性病をもらいたい

 

「恥の多い人生を送ってきました」

 

太宰治の小説「人間失格」にでてくる、有名な言葉である。

失格っぷりがピンポイントに伝わってくる、素晴らしい言葉だと思う。

多かれ少なかれ、人は恥をかきながら人生を送っている。

でも逃げるのは恥だけど役には立つらしいので、世間が思う程、恥はそんなに悪くないのかもしれない。

 

恥の多い人生は、失格ではなくて、役に立ちまくるので人間的には合格。

恥なんかよりも、もっと悪いものがある。

見栄だ。

見栄は役に立たない。

「逃げるは見栄だか役に立つ」にはならない。

ならないどころか、逃げるのが見栄だと捉えてしまう思考がよく理解できないし、更に逃げながらも「まぁ、これも役立つし」と思う、偏屈な自己肯定ぶりが嫌い。

こういう奴こそ、人間失格だ。

でも、私もしょっちゅう見栄を張っているし、できればもっと張りたい。

性病をもらったことがある事にしたい。

「急になにを言い出すんだ、こいつ」と思うかもしれない。

しかし、「性病経験者」の称号は誉れ。

大人の階段を登った証だ。

一般的な大人の階段は恐らく、皆さんがすぐに想像する「それ」だと思うけど、「性病経験者」は階段なんか眼中にない。

エレベーター。

 

真の大人は階段を自力で登ったりせず、他力で自動的に登る(登らされる?)

「経験者」の良いとこは、まず試合数の多さが滲み出るところ。

運悪く、初試合で「経験者」になる人もいるけど、普通初めての試合は「防御」完璧のカテナチオなので、そんな失点はしない。

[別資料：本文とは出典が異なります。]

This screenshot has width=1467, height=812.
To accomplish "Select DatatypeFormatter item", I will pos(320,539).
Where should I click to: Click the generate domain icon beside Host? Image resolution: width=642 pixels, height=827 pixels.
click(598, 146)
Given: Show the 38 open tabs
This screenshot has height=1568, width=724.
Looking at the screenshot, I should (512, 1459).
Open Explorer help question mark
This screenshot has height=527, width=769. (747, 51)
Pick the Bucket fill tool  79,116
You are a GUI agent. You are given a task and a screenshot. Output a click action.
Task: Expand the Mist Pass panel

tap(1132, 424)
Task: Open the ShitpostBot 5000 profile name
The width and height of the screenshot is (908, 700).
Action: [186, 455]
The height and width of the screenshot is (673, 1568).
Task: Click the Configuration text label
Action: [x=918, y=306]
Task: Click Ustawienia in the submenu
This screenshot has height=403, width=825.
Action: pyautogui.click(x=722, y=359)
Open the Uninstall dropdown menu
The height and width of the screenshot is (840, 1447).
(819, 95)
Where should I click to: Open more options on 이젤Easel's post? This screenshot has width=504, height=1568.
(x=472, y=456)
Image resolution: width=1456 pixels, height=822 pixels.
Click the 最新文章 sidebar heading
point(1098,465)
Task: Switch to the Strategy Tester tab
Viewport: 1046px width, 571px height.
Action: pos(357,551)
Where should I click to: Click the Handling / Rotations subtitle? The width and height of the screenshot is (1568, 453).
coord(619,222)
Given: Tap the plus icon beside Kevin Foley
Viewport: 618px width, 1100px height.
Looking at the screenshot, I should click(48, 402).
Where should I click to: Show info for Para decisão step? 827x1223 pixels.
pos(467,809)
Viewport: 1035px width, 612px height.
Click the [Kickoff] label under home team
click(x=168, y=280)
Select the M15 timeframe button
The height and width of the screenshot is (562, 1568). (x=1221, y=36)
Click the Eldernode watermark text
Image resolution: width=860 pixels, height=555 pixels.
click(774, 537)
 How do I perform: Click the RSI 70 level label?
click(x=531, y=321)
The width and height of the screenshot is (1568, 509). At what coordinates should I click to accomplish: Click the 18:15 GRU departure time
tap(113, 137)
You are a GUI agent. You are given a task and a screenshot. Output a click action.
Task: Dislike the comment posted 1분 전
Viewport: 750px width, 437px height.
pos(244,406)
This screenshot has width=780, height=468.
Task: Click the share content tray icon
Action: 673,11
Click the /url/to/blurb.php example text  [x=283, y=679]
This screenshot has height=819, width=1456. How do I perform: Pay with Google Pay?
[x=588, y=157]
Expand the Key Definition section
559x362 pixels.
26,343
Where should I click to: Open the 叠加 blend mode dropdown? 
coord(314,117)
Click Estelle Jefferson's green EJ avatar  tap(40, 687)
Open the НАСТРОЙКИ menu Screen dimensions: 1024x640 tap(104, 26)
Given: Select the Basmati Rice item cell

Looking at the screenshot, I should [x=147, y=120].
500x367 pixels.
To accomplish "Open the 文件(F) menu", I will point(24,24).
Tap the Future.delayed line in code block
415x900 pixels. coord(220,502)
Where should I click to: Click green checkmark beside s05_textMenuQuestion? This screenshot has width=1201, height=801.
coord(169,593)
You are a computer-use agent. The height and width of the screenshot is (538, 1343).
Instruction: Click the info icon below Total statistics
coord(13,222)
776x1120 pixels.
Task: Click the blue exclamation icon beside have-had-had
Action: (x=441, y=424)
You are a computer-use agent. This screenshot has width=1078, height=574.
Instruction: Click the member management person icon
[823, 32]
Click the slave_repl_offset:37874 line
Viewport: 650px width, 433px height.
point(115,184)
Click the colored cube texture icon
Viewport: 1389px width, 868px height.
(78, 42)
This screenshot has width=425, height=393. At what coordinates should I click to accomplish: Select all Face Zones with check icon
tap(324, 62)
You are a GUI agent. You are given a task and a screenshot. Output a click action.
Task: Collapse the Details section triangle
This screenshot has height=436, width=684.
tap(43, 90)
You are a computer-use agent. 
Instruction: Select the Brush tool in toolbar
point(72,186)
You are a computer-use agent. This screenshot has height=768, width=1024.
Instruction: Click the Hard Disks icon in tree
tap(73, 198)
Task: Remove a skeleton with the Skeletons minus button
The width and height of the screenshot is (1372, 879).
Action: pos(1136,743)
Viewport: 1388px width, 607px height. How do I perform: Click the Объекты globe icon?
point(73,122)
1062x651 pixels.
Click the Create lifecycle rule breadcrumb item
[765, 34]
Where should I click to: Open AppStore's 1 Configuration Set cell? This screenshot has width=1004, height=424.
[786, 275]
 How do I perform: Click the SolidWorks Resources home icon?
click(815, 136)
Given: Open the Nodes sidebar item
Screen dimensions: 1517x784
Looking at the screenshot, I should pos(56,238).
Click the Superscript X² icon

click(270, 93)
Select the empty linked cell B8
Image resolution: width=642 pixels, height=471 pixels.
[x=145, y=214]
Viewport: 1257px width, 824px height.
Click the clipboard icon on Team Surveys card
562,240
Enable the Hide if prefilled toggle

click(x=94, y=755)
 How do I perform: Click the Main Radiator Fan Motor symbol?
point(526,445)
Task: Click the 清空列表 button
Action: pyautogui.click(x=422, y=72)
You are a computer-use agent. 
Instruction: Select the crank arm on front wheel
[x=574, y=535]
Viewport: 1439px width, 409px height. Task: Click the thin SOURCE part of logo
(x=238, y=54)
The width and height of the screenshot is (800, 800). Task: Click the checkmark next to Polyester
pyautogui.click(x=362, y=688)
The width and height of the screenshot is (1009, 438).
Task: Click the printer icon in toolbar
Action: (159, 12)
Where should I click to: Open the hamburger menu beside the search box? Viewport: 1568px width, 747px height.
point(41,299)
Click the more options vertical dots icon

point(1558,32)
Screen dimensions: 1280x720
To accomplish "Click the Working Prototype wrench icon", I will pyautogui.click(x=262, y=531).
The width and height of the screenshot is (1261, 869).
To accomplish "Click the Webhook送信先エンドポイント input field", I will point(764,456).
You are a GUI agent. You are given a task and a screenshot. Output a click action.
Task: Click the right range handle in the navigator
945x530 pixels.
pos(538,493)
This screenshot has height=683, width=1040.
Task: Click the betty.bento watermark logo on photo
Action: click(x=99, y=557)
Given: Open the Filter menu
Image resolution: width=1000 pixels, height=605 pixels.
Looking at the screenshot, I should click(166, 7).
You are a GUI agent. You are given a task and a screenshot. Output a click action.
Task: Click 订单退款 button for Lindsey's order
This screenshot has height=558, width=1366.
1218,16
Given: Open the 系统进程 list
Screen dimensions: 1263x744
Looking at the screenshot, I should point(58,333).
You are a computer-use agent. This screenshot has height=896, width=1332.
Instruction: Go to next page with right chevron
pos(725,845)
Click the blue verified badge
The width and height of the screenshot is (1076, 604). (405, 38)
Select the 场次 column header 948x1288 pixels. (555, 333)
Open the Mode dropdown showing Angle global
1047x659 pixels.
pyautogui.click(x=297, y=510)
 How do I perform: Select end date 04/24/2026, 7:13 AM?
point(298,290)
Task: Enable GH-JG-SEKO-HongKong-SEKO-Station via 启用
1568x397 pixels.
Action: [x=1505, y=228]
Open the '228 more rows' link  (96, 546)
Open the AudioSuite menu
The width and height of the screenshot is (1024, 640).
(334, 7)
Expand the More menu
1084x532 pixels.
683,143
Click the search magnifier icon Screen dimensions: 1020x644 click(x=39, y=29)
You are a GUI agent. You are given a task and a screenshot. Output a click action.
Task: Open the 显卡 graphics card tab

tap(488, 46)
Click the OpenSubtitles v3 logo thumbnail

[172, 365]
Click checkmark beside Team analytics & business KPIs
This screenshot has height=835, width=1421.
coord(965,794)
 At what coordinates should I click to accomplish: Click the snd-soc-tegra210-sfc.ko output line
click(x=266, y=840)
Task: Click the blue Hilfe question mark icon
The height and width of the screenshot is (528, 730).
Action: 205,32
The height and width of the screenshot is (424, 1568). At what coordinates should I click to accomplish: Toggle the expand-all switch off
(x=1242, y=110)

あと、試合数が多いだけでなくて、厳しい試合も沢山経験している感じが、またカッコいい。

しかも「防御」よりも攻撃重視。

危険な相手にノーガード戦法で挑む勇気。

カッコいい。

もちろん被弾はしている。

KOされていると言っていいかもしれない。

「こいつならガードいらねーわ」と思っていた相手が、意外とダメージが残るハードパンチを打ってきたのかもしれない。

でも試合数が多いからこその油断だ。

カッコいい。

「自分のダメージはすぐに直して、次の相手にはダメージを残さないスタイル」だと、相手とファイトした後も仲良くなれるし、ファンも増える。

次の相手にもちゃんと残すし、パンチドランカーになって、もう治らないとかは困る。

早く引退した方がいい。

ファンを幻滅させるし、次の相手も気の毒。

そんな奴とファイトをしそうになった場合は、逃げた方がいい。

逃げるのは恥だけど、アレだしね。